EasyJet
- David Vagenknecht

Easyjet: Das bedeuten sinkende Ölpreise

Die jüngste Abwärtsdynamik in den Ölpreisen spielt Easyjet in die Karten, denn es reduziert die Kosten. Als am 11. Juli der Preis für das Öl der Sorte Brent den größten Tages-Rückgang in den letzten zwei Jahren verzeichnete, legte das Papier von Easyjet bis zum Wochenende um mehr als drei Prozent zu.

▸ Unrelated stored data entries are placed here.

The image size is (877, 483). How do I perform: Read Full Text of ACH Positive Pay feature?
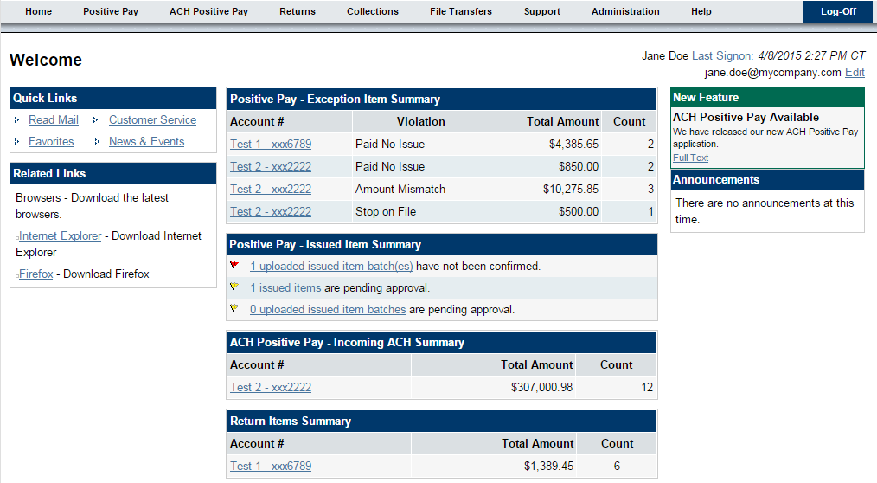(690, 158)
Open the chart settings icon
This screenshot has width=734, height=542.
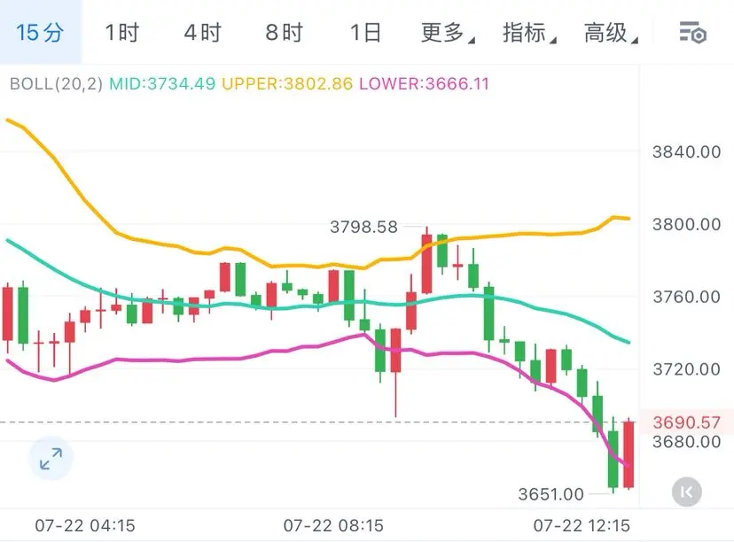coord(693,33)
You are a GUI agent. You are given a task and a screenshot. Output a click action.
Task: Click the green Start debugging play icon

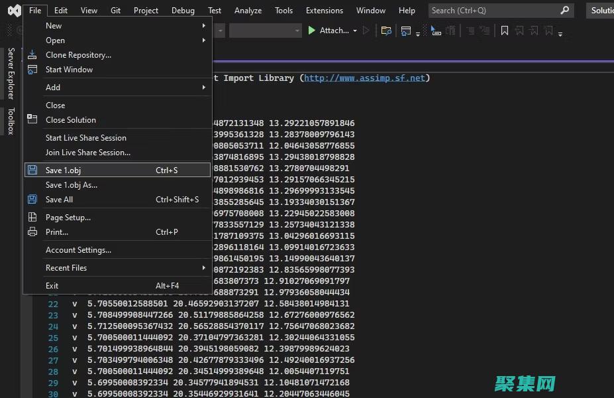click(x=312, y=31)
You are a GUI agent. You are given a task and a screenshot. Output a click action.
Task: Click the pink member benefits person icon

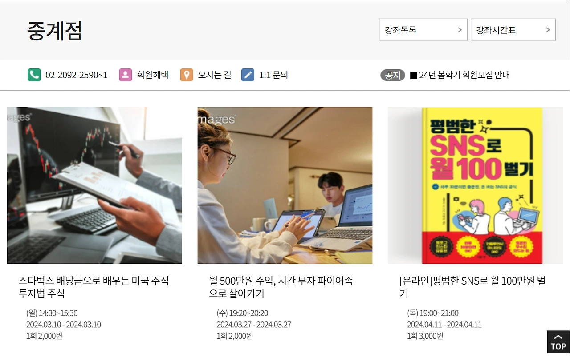coord(126,75)
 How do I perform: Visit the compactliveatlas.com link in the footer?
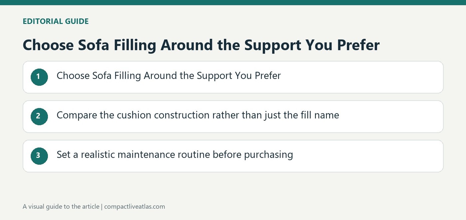[x=134, y=206]
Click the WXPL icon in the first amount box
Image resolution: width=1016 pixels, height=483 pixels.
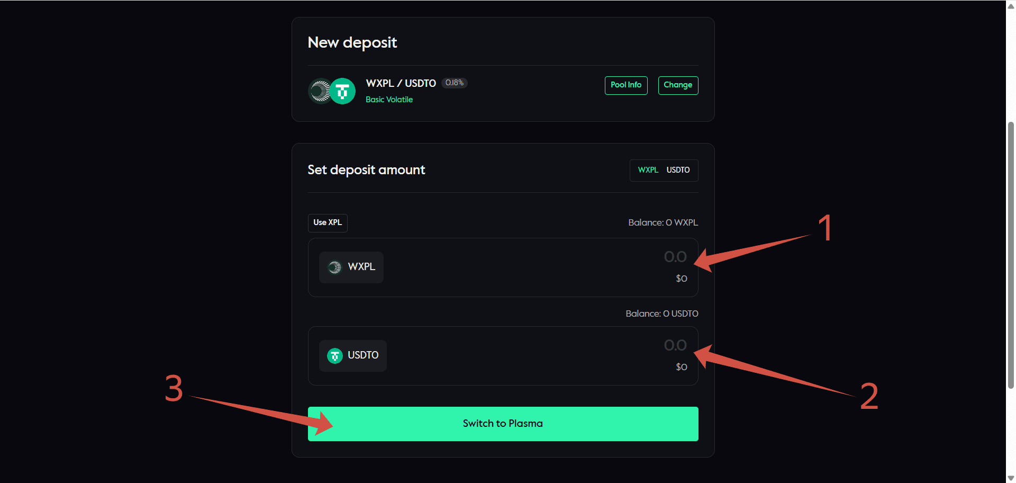[334, 267]
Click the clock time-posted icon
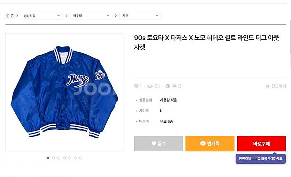 tap(167, 86)
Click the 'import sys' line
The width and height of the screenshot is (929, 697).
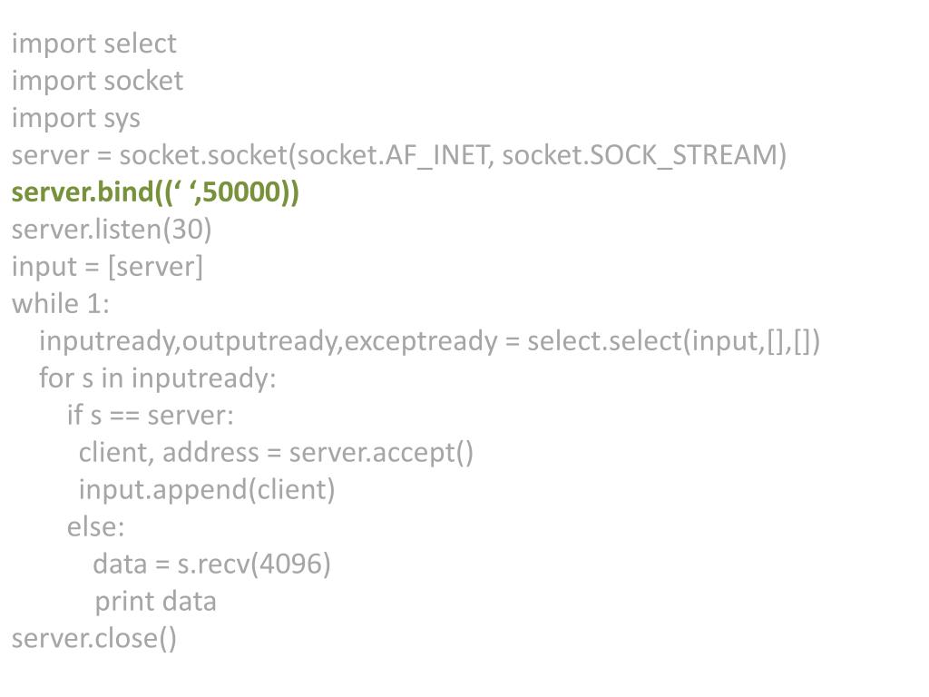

Kein Wunder, denn man kann mit geringeren Treibstoffkosten rechnen. Diese sind für den Billigflieger von besonderer Bedeutung – laut eigenen Angaben machen sie rund 32 Prozent der Gesamtkosten aus. Obwohl Easyjet gegen steigende Preisentwicklung abgesichert ist, haben sinkende Preise einen deutlichen Effekt auf die Betriebskosten. Im ersten Halbjahr des Geschäftsjahres 2017/18 (30.09.) konnten niedrige Treibstoffkosten laut Easyjet die negativen Wechselkursentwicklungen ausgleichen. Nun kommen die sinkenden Preise wieder mal gelegen, denn sie können die im Q3 2018 um rund fünf Prozent angestiegenen pro Sitz Kosten (inklusive Treibstoffkosten) etwas reduzieren. Mehr über die Geschäftsergebnisse von Easyjet im 3Q 2018 erfahren Sie hier.

 

Aktuell notieren die Treibstoffe in Europa, wo Easyjet hauptsächlich tätig ist, bei etwa 208 Dollar pro Gallone – ein Rückgang um 0,8 Prozent auf Monatsbasis und um 1,6 Prozent auf Wochenbasis. Eine Umkehr des Trends ist jedoch nicht in Sicht: Der drohende Handelsstreit zwischen den USA und China und das zugespitze Verhältnis zwischen Trump und Iran belasten die Ölpreise wohl weiterhin.

Der aktuelle Abwärtstrend verstärkt den ohnehin soliden Gewinnausblick des Unternehmens. Die Aktie bleibt weiterhin attraktiv.